● **Task brief**: In the records that follow, how many lines contain the word "link"? Give only that figure.

--- Data to examine Enclosed Below ---

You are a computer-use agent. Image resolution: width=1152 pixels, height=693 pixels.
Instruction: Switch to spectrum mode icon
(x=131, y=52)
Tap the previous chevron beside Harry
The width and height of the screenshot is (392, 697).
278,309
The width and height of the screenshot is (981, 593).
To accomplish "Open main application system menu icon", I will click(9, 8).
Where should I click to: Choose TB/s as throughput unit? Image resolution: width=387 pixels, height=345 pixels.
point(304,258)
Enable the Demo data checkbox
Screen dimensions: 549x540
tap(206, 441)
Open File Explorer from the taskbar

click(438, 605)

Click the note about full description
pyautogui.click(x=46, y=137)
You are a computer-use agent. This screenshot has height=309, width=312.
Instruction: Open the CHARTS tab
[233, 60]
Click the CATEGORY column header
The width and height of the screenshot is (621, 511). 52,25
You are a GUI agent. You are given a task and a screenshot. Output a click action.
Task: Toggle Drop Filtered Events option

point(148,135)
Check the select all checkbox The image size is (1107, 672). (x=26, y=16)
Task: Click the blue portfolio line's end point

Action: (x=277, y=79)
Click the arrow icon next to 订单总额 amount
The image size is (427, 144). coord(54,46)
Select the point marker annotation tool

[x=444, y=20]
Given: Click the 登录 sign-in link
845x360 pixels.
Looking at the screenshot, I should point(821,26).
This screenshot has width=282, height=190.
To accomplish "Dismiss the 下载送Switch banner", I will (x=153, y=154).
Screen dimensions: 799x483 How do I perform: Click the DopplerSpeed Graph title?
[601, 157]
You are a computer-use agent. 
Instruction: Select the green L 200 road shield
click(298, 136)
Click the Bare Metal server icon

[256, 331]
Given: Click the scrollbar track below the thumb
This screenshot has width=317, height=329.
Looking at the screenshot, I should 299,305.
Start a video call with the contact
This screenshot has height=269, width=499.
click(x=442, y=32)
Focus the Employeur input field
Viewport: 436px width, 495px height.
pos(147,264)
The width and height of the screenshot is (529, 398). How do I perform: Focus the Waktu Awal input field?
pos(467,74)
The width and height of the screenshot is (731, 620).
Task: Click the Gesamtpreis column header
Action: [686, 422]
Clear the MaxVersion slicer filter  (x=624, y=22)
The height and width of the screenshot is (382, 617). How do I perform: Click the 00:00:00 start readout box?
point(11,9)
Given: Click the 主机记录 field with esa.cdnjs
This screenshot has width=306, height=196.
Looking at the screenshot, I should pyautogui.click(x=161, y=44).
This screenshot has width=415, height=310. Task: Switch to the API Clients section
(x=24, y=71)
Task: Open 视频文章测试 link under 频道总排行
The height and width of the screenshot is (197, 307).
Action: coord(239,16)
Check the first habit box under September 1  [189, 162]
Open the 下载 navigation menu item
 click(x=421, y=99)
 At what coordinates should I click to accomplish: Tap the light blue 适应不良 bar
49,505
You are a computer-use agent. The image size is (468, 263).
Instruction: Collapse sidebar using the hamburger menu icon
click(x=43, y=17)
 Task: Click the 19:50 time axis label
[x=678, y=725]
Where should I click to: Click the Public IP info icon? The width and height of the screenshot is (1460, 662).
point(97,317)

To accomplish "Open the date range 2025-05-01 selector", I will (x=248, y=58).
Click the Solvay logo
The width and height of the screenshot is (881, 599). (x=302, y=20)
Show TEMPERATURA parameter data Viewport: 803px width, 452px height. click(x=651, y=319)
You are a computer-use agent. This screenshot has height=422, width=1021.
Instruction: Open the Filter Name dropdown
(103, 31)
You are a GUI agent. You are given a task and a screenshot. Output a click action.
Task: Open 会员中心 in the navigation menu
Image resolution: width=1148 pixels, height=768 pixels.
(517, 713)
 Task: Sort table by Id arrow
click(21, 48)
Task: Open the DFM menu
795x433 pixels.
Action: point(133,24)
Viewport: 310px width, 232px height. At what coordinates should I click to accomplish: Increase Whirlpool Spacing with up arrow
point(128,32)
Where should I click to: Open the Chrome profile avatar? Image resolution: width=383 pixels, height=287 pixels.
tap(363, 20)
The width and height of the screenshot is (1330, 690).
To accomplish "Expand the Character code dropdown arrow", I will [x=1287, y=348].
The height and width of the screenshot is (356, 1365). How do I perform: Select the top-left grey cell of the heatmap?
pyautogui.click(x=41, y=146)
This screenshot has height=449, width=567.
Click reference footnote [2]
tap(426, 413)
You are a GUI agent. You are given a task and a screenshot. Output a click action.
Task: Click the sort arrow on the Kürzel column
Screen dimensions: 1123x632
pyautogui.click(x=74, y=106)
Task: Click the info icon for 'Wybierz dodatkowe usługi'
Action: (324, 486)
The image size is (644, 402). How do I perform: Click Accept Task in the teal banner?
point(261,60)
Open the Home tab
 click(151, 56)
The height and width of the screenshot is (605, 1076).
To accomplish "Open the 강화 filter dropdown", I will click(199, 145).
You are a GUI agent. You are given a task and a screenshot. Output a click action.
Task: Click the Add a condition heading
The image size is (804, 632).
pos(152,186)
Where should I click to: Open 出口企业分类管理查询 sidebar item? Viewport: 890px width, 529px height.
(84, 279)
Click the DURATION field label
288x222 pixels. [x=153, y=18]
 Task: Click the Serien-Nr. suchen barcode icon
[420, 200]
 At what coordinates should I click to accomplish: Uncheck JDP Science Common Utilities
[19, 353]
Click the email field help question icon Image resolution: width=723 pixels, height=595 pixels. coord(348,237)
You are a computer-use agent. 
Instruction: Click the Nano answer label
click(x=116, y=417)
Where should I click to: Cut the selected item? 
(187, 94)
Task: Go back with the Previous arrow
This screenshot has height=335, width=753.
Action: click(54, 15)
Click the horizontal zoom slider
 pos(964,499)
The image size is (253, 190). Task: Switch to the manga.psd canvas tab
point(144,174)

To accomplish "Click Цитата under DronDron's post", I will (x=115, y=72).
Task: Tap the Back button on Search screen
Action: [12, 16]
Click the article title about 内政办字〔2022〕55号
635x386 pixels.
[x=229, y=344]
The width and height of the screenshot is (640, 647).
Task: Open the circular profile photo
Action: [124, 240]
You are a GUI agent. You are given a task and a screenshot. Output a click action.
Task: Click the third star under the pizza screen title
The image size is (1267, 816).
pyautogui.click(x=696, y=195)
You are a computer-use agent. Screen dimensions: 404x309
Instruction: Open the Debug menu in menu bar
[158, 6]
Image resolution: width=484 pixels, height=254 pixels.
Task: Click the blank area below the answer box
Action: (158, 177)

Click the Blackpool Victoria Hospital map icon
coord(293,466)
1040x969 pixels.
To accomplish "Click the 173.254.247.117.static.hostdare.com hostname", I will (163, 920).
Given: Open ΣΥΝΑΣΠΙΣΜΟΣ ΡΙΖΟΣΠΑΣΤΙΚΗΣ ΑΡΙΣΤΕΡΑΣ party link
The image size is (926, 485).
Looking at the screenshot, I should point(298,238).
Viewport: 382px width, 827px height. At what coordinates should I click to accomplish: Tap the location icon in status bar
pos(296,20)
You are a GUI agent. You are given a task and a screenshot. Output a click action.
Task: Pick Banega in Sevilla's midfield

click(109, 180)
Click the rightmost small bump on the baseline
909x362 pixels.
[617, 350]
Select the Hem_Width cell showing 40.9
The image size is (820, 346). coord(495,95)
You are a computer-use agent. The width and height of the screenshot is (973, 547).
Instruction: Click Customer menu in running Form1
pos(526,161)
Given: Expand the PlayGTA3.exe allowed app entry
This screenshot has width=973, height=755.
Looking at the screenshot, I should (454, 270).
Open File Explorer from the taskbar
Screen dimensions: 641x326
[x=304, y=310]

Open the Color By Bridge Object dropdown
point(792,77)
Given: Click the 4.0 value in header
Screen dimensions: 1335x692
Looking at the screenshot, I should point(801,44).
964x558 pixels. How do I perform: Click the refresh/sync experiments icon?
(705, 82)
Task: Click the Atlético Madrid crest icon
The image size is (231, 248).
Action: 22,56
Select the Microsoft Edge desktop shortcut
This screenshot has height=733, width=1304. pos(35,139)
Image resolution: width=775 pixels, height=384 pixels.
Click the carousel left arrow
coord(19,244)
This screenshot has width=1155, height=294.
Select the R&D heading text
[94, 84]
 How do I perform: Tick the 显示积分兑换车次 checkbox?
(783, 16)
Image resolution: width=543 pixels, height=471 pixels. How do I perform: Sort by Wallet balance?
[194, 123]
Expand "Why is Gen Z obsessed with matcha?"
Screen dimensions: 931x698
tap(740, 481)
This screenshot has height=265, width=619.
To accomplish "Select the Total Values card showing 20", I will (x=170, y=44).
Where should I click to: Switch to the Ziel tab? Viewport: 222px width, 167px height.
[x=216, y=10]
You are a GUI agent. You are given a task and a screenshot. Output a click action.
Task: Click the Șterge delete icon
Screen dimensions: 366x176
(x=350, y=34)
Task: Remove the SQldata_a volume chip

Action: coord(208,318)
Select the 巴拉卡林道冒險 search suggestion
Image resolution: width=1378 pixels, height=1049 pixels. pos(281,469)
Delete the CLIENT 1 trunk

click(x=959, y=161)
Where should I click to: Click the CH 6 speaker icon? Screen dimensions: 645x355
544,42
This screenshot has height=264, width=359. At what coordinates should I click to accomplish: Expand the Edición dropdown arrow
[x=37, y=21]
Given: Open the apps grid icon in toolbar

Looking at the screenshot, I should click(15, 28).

--- End of Enclosed Data to examine ---

● **Solution to this problem**: 3